Your response should be a copy of each line in the listing below that includes the word "agent".

Source data:
* * * *
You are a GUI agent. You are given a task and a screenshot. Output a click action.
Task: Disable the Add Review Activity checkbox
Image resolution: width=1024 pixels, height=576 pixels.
* * * *
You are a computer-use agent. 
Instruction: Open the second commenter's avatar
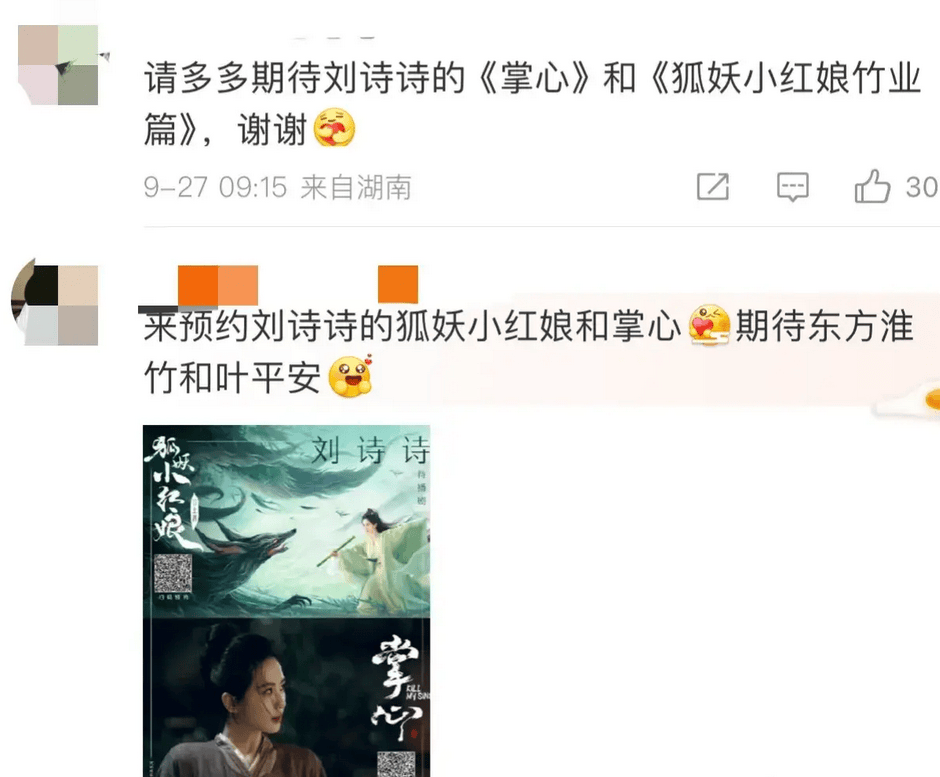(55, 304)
* * * *
Solution for this exercise:
You are a GUI agent. You are given a task and a screenshot. Output a click action.
You are a computer-use agent. 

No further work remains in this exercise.